I see three places on the curve where fear can, and often does, creep in:
- “Early Fear”: Basically, as a technology takes off, there are certainly great expectations. But I’ve also seen fear at this point. This was true in, say, the early days of eCommerce. It was great. But…where would it lead? Amazon is the object lesson here for everyone from suppliers (publishers) to consumers (anyone who has turned all of their purchasing data over to Amazon). We’ll stick with Twitter and I’ll get personal: as it was entering the consciousness of everyone (myself included), I was at first dismissive but also worried. How would this apply? If it did, what would it mean? Should I care? I’m a technology-forward marketer. I can only imagine how this might have a hit an author who may be less tech-forward. Not all authors, but many. I would suspect there’d be some background unease at least.
- “Mid-Point Fear”: As the trough approaches, one has either adopted the technology or not.
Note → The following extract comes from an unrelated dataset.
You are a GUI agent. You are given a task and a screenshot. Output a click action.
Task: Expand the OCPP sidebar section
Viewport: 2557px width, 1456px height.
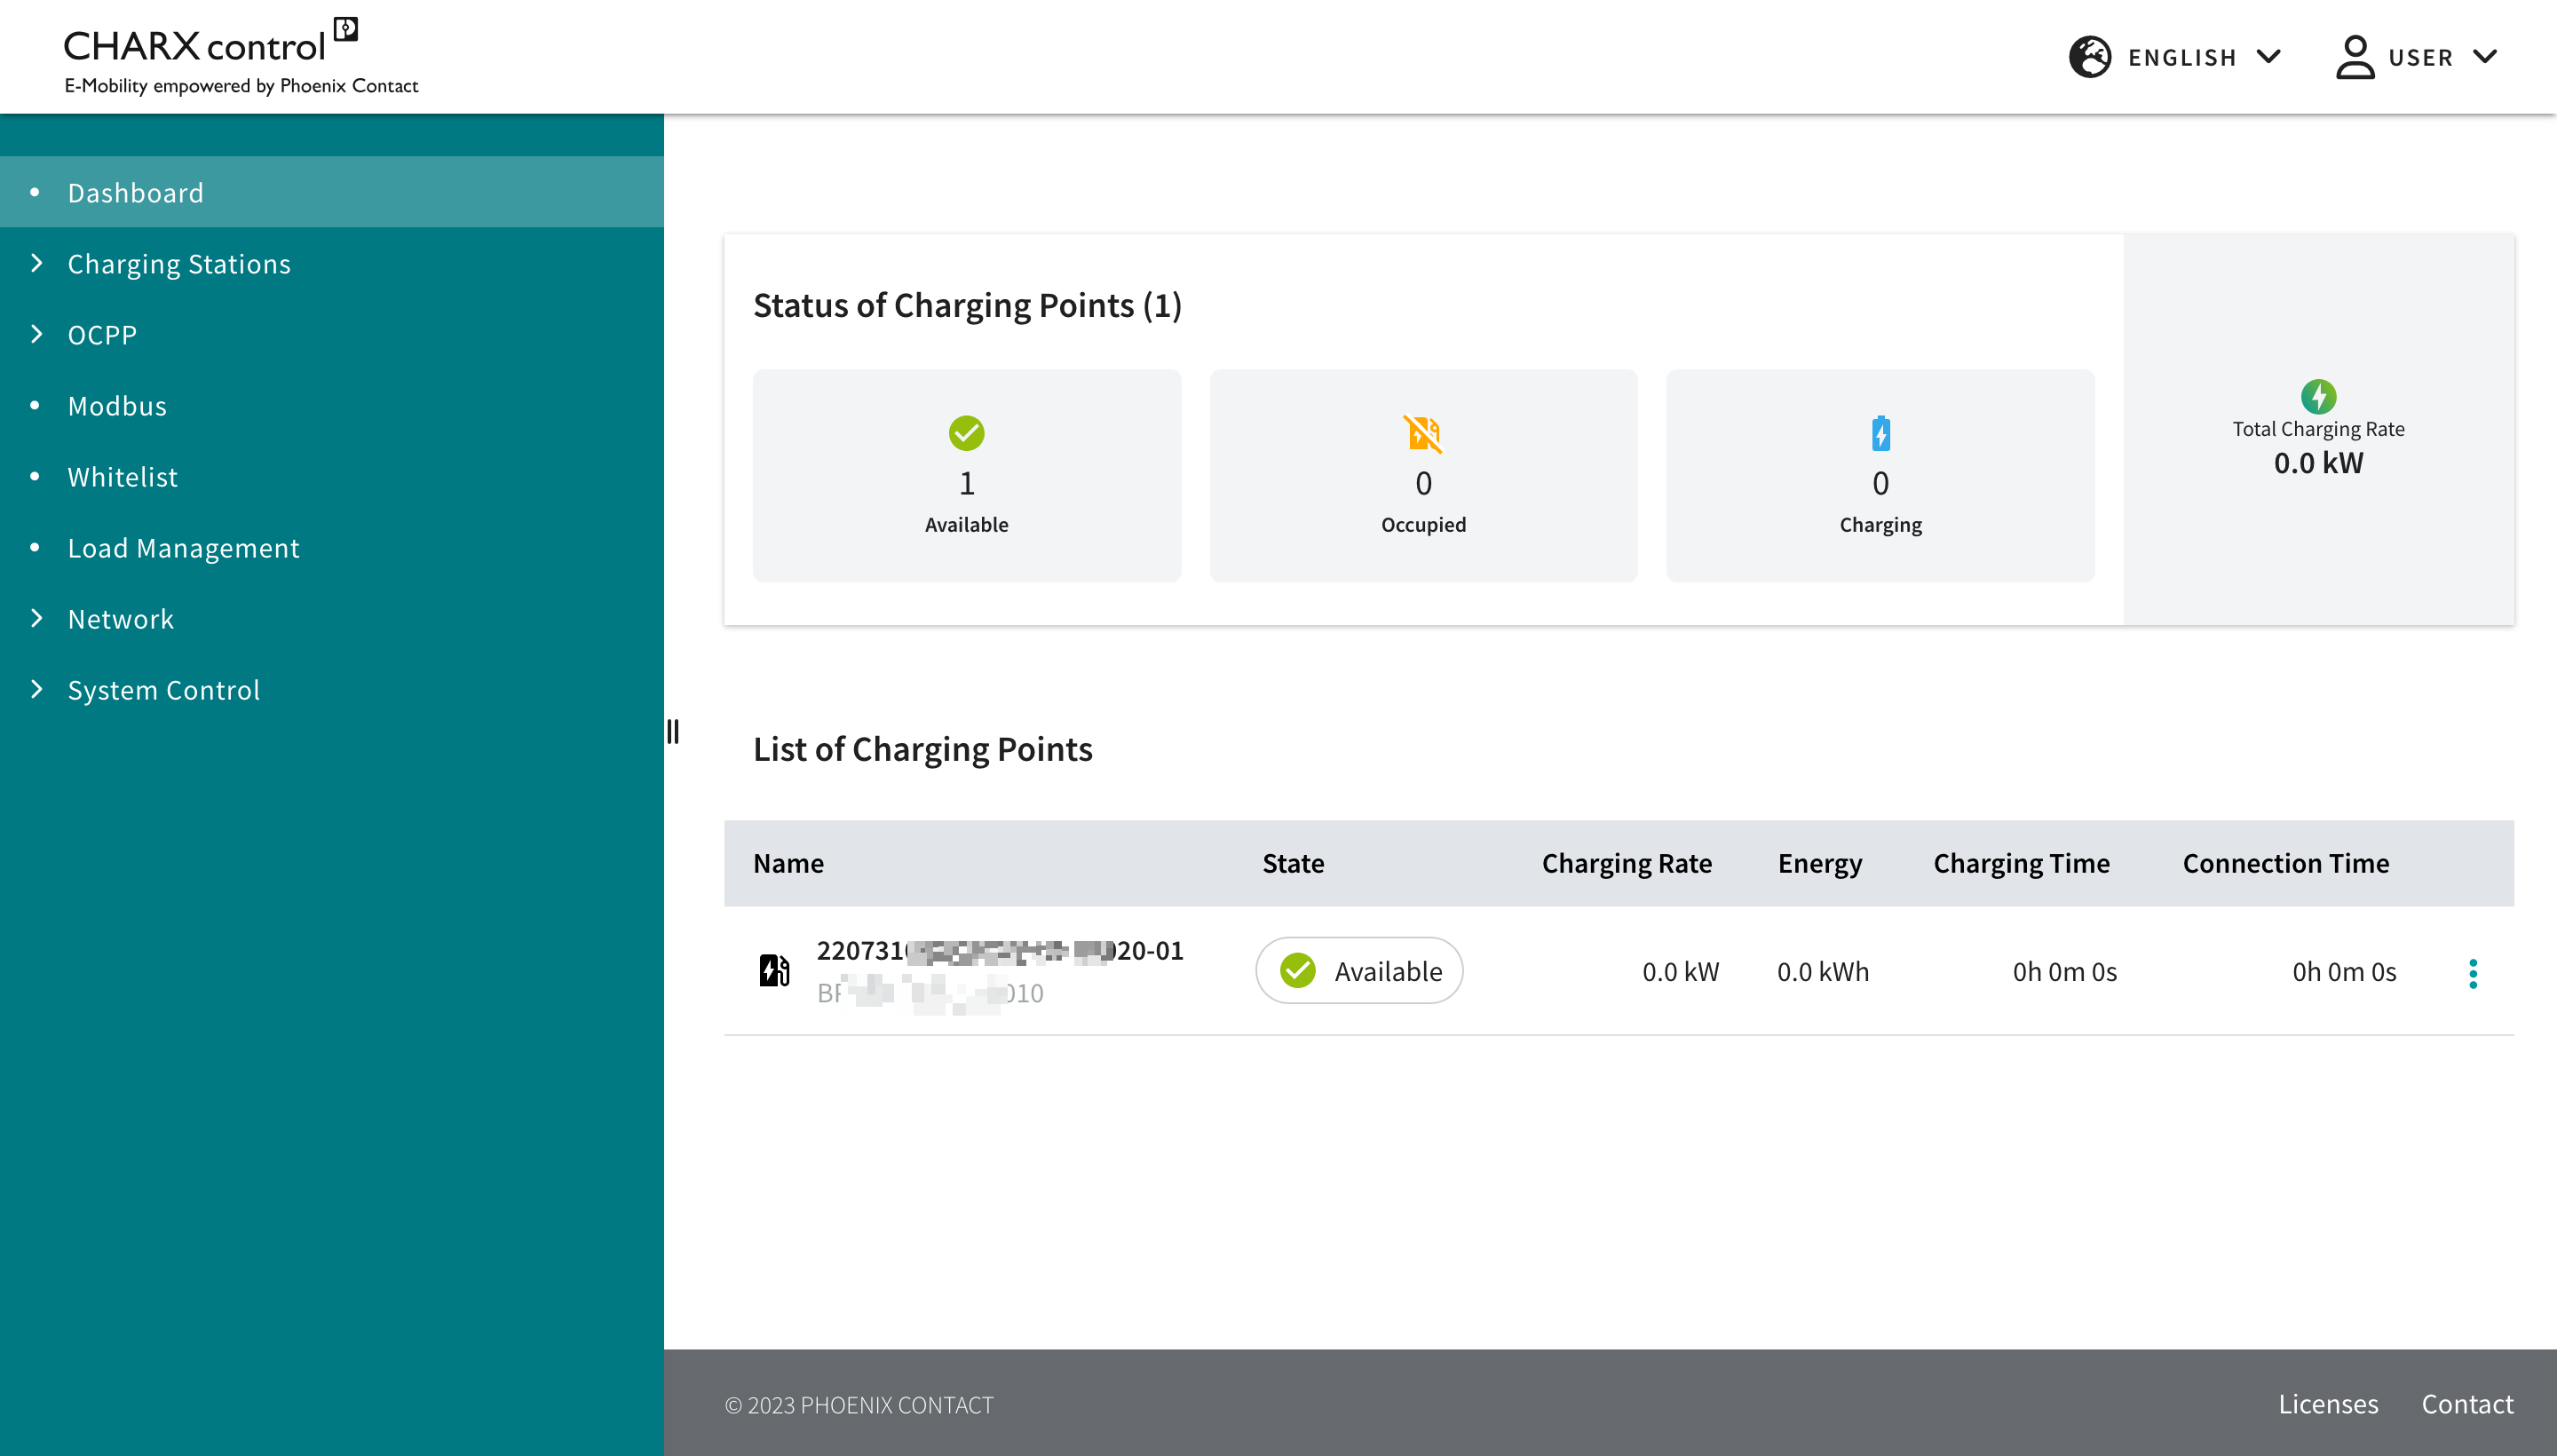(102, 334)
If one has, this is the moment of feeling afraid that one has wasted time or is continuing to do so instead of doing something else that is “really important.” This is the “oh no” kind of fear and can result in everything from quietly stopping the activity to being angry at having “bought into it all.” I’ve experienced this repeatedly and I suspect other marketers and authors have, as well.
- “Learning Curve Fear”: As the more realistic view of the technology gradually (or suddenly) seeps in, the fear that one has fallen behind or abandoned something truly valuable sinks in. If I were an author in 2013 and I’m just launching a Twitter profile, I’d be thinking, Man am I behind or what? But, also, I might not be good at this. Or, I have a lot to learn. Or, I’m still not sure this is worth it? And so on…
This would all be merely interesting except that, for book marketers, managing themselves and their stakeholders through the Hype Cycle — now with increasing frequency — is a major aspect of successful publishing. At various points, marketers (and publicists) act as coaches, therapists, sherpas, thought leaders, dissenters, trainers, and so on, making decisions and proffering advice and support as best as they can using what information they have.
This is profound and very difficult. Book marketers should be applauded for how well they do given the number and nature of their stakeholders (he types, not wishing to offend any of those stakeholders). Hype Cycles, the fear they entail, and book marketers’ often successful navigation of choppy tech waters needs to enter the public discourse. I would particularly like to see the megaphone pundit-authors like Seth Godin, Guy Kawasaki, and Tim Ferris admit that this is real and, for most books and authors, a major undertaking. It’s nice to be a digital native with a massive platform and tertiary revenue streams. But most authors are not. Publishers add value — massive value — in not only managing their constituents through these cycles but, more often than not, making the most of the Plateau of Productivity.
I’m very curious to hear what you all think.